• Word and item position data
+++

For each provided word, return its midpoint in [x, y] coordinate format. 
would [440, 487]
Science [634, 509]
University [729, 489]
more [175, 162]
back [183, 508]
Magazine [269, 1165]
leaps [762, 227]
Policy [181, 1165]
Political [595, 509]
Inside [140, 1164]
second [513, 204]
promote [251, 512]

+++

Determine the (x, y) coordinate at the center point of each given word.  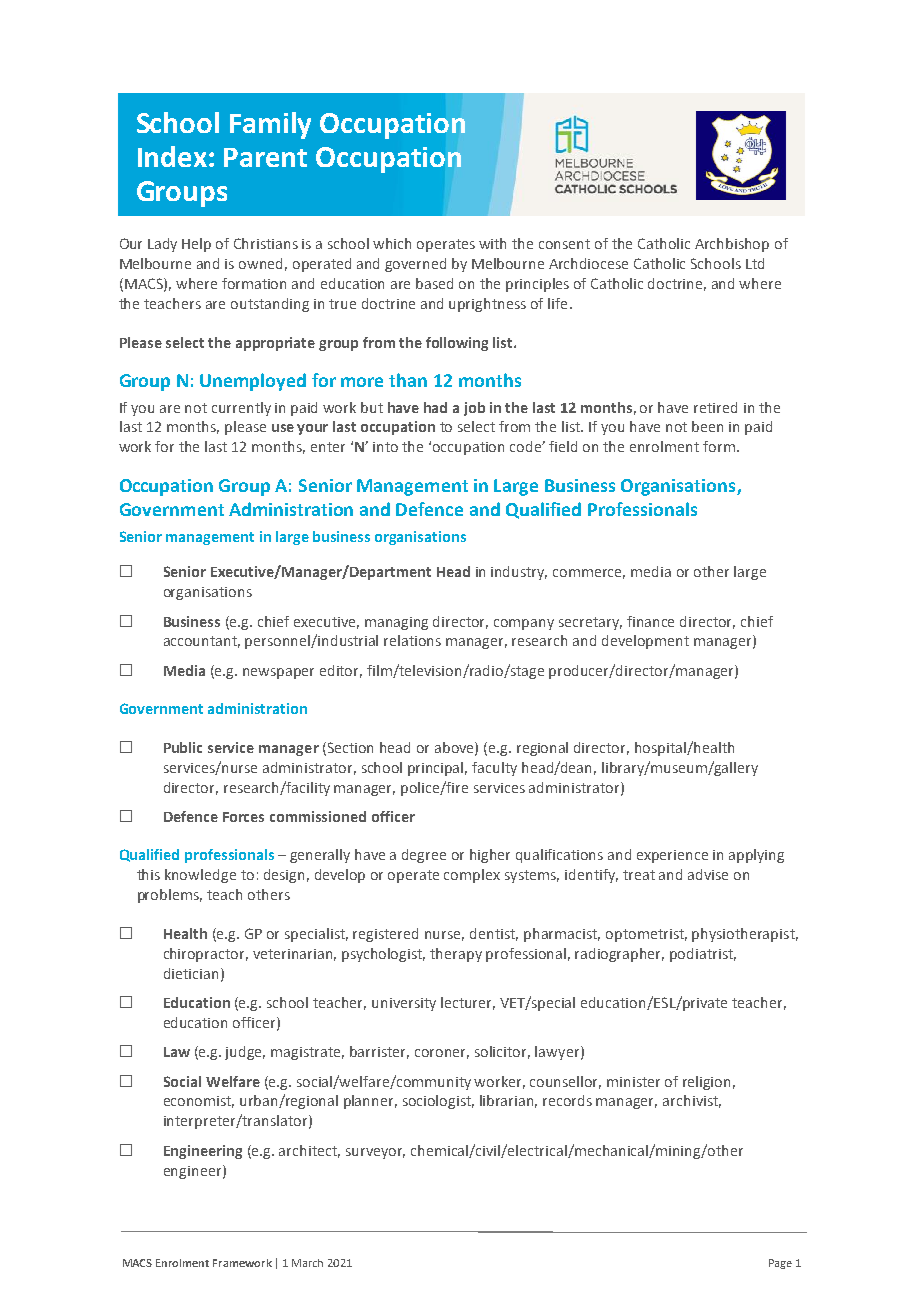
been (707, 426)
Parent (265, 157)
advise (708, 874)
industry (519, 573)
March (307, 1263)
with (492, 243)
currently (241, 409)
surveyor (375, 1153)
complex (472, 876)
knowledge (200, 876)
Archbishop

+++

Copy out the lines above exactly as they appear, starting with the line containing "more [175, 162]" and going on through the line containing "promote [251, 512]".

• Task result
more [175, 162]
back [183, 508]
Magazine [269, 1165]
leaps [762, 227]
Policy [181, 1165]
Political [595, 509]
Inside [140, 1164]
second [513, 204]
promote [251, 512]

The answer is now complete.